> About this task: Which lines of the entries below run from the one holding "Task: Click the Alipay logo on 小白盒" to the one holding "Given: Click the number", inclusive? Set down exactly those lines and no others.

> Dataset records:

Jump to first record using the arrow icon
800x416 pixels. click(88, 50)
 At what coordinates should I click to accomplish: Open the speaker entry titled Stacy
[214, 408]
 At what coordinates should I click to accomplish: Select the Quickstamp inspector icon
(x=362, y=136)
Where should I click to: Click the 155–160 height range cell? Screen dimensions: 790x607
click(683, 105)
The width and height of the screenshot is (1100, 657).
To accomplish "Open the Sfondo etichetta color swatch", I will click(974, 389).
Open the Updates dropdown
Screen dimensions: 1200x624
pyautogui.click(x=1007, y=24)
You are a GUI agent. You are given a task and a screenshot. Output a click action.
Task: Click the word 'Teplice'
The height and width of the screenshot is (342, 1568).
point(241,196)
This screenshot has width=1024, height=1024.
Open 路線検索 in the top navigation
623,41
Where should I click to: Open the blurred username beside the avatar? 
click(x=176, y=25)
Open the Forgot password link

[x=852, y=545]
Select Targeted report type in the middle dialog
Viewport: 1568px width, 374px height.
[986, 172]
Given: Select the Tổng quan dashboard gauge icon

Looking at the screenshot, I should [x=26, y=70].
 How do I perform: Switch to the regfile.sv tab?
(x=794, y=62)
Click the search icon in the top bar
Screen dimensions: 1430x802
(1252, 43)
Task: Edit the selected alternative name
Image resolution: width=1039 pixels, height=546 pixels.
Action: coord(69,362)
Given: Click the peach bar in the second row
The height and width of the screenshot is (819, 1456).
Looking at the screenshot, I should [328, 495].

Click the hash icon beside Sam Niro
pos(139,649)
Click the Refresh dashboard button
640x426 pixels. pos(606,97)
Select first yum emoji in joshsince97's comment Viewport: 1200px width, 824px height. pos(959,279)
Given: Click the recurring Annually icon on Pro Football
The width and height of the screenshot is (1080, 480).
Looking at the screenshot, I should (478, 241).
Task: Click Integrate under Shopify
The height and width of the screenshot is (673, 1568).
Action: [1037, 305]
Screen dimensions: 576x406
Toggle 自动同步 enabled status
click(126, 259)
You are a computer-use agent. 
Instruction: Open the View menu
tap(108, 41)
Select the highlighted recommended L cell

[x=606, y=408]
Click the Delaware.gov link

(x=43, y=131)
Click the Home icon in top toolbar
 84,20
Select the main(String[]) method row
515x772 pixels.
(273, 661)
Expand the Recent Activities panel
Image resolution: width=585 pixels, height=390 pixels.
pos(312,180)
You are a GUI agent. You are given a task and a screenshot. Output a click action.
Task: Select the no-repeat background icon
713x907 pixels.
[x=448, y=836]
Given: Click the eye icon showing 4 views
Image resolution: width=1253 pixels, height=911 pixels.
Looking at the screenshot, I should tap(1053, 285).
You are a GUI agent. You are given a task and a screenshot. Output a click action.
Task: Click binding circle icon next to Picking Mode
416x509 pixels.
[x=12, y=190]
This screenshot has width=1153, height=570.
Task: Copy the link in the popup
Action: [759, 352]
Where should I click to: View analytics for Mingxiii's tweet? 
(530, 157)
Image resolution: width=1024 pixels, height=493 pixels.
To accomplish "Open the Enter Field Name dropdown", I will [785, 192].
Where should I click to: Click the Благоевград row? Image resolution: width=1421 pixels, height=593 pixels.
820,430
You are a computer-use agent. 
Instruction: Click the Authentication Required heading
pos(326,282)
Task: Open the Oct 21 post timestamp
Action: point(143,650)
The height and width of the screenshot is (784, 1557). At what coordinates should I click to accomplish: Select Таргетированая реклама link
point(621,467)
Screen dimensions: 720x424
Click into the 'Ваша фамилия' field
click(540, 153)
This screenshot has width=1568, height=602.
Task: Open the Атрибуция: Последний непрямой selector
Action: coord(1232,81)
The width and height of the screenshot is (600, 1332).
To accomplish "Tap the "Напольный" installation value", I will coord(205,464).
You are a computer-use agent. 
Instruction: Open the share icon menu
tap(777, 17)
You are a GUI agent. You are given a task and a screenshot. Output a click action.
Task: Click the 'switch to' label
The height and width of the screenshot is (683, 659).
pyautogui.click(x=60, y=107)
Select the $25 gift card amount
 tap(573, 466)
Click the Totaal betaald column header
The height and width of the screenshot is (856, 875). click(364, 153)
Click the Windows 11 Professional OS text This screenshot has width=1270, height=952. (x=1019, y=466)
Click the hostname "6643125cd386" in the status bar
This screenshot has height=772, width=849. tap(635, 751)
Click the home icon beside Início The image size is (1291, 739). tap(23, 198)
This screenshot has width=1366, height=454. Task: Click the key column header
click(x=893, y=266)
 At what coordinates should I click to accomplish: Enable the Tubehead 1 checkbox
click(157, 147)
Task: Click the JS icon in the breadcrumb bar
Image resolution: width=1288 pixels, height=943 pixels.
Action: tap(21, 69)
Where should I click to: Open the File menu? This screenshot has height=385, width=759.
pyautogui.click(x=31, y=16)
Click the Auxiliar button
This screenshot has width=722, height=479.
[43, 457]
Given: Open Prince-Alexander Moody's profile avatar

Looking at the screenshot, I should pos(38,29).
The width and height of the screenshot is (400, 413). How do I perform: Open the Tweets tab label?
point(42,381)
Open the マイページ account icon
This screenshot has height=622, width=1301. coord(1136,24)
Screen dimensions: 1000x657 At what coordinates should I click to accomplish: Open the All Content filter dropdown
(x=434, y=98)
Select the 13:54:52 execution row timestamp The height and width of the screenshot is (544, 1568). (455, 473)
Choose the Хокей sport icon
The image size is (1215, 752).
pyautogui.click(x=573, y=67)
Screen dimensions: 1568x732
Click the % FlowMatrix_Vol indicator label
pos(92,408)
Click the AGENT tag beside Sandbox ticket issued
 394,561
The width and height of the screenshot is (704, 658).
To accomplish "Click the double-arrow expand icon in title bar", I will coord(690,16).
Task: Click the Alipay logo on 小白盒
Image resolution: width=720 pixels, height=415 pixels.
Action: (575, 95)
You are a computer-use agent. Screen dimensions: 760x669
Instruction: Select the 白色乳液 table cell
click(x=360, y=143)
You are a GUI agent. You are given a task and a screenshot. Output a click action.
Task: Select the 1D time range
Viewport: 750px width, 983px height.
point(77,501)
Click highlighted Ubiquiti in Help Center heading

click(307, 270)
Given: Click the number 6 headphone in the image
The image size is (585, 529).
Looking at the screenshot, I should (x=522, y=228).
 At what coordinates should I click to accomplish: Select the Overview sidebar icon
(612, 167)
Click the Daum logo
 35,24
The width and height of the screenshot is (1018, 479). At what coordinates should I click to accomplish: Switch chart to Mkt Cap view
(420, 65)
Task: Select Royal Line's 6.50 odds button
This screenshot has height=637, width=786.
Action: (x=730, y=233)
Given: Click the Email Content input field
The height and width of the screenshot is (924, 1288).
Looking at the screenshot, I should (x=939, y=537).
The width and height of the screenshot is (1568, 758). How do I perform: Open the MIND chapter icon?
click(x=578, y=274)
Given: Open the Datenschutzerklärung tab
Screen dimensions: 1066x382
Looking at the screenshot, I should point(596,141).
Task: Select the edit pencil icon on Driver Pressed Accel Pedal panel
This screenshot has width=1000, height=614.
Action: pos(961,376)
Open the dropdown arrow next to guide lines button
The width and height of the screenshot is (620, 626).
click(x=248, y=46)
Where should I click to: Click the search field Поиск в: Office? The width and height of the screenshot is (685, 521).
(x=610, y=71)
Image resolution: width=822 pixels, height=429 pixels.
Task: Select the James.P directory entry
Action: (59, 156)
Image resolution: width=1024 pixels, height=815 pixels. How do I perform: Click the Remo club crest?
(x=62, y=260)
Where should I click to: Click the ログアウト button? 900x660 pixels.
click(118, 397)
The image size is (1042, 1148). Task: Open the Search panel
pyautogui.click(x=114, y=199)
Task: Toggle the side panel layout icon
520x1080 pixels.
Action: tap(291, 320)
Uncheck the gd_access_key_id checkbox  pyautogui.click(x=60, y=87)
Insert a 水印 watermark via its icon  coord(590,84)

> Solution:
Task: Click the Alipay logo on 小白盒
Image resolution: width=720 pixels, height=415 pixels.
Action: (575, 95)
You are a computer-use agent. Screen dimensions: 760x669
Instruction: Select the 白色乳液 table cell
click(x=360, y=143)
You are a GUI agent. You are given a task and a screenshot. Output a click action.
Task: Select the 1D time range
Viewport: 750px width, 983px height.
point(77,501)
Click highlighted Ubiquiti in Help Center heading

click(307, 270)
Given: Click the number 6 headphone in the image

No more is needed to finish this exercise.